6.2.2 Les préférences et le caractère des résidents

Comme il vient d’en être question, les soignants peuvent souligner la maladie comme cause de la résistance, mais cela apparait aussi comme une raison limitée par rapport à la complexité de ces comportements. Adella précise à propos des résistances aux soins de quelques résidents : « Ce n’est pas tout le temps… Ce n’est pas avec tout le monde. C’est quelques personnes qui sont comme ça. Parce que je peux aimer une personne et la personne ne peut pas m’aimer ». Puis, elle mentionne que lorsqu’il y a des affinités entre un résident et un membre du personnel, les soins peuvent se dérouler sans problème :

C’est comme tout le monde. Toi, moi, peut-être que je t’aime et que tu ne m’aimes même pas et ça c’est normal. Peut-être que c’est ça aussi. Il y a des chimies avec des résidents. Maintenant, on a une madame dans un étage. La madame est agressive. Elle crie, elle est difficile. […] La seule préposée qui peut la calmer et qui l’aime, c’était moi. Personne… Elle grafigne et tout. Mais elle me voit et elle est toute calmée. Elle m’embrasse. Tu vois… Elle m’aime, mais il y a des préposés qu’elle n’aime pas. On ne sait pas pourquoi, mais… C’est comme la chimie. Il y a de la chimie entre des personnes. Elle m’aime bien.

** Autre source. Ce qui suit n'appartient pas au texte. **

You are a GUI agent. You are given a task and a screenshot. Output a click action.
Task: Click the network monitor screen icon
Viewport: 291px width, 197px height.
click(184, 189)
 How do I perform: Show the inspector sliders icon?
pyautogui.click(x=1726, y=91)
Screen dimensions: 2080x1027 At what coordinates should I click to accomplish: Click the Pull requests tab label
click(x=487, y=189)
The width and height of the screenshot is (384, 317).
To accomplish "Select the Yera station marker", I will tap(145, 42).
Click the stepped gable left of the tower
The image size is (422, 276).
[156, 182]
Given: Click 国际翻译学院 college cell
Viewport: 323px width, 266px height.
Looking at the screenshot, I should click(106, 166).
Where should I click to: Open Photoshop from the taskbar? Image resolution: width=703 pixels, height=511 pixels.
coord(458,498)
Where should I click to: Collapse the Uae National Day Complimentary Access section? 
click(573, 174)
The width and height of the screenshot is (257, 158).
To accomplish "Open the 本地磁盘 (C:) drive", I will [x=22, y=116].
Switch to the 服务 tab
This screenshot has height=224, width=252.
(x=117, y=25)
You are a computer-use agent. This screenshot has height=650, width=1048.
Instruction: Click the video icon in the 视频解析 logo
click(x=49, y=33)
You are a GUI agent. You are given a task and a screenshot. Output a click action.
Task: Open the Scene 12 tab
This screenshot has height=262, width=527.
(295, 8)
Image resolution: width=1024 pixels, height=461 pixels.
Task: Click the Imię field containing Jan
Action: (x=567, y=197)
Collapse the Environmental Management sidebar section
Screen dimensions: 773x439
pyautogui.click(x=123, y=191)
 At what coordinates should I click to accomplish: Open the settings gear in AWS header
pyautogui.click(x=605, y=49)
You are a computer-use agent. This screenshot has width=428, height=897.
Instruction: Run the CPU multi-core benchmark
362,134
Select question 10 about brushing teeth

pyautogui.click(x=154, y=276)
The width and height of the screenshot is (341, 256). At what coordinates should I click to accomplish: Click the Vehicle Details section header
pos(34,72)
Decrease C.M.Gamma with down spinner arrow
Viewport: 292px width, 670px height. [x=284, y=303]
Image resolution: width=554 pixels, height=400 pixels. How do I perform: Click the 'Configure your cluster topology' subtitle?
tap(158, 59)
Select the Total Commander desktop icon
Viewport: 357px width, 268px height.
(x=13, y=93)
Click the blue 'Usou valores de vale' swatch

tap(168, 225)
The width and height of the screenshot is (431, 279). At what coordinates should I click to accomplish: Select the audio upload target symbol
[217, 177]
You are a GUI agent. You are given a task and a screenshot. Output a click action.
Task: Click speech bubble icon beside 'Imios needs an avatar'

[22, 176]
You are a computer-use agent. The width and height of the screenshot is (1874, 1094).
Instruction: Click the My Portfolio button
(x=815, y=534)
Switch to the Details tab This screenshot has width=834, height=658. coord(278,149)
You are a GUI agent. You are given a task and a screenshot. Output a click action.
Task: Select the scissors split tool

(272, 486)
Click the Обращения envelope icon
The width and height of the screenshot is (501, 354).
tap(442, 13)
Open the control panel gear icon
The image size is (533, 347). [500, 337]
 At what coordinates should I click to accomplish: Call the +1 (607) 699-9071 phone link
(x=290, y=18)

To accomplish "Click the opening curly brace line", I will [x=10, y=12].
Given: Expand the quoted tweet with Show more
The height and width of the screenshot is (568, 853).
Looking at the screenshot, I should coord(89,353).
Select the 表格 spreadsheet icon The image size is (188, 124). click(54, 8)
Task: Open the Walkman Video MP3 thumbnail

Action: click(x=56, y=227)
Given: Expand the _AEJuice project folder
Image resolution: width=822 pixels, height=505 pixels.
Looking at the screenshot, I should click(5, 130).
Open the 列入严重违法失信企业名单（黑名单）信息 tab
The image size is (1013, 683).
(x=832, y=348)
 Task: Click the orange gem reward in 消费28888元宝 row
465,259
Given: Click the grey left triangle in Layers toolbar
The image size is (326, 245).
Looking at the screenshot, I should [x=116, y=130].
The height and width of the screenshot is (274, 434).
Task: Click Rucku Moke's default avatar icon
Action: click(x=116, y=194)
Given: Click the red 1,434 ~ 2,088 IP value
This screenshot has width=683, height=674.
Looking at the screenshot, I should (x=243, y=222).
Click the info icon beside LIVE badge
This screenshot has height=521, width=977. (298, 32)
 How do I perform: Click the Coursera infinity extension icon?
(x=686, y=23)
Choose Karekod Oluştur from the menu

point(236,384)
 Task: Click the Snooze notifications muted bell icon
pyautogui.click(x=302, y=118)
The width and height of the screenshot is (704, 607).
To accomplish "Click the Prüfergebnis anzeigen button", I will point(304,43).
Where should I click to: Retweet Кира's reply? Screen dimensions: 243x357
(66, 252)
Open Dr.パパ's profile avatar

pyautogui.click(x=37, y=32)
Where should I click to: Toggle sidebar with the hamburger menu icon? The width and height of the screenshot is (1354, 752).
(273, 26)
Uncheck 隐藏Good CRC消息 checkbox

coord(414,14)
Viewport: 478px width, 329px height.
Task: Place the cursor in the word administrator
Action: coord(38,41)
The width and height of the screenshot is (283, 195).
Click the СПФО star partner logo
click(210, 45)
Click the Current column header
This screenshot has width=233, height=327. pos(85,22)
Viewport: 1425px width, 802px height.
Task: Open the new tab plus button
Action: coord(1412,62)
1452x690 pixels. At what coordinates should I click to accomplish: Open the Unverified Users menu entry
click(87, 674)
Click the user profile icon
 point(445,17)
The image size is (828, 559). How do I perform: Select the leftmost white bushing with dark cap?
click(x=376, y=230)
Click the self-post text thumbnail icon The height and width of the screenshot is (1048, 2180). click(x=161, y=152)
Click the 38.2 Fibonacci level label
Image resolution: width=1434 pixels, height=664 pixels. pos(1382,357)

L’employée laisse alors croire que les relations qui se développent entre les résidents et les employés peuvent teinter le déroulement des soins, positivement ou négativement, et ainsi réduire ou amplifier les comportements résistants. Cette vision est partagée par une autre employée :

Des fois, il y a des résidents qui sont agressifs. On rentre dans sa chambre et il commence à crier, des choses comme ça. Je pense que si tu rentres tranquille, que tu commences à parler tranquillement, des fois, ça change. Des fois, c’est notre réaction aussi. Si la personne commence à rire, on commence à rire aussi. Pour moi, c’est avec les autres… Même s’il y a des résidents qui sont agressifs, non, je suis correcte. Je rentre dans sa chambre. Je fais tout tranquillement en faisant attention. C’est correct (Isabel).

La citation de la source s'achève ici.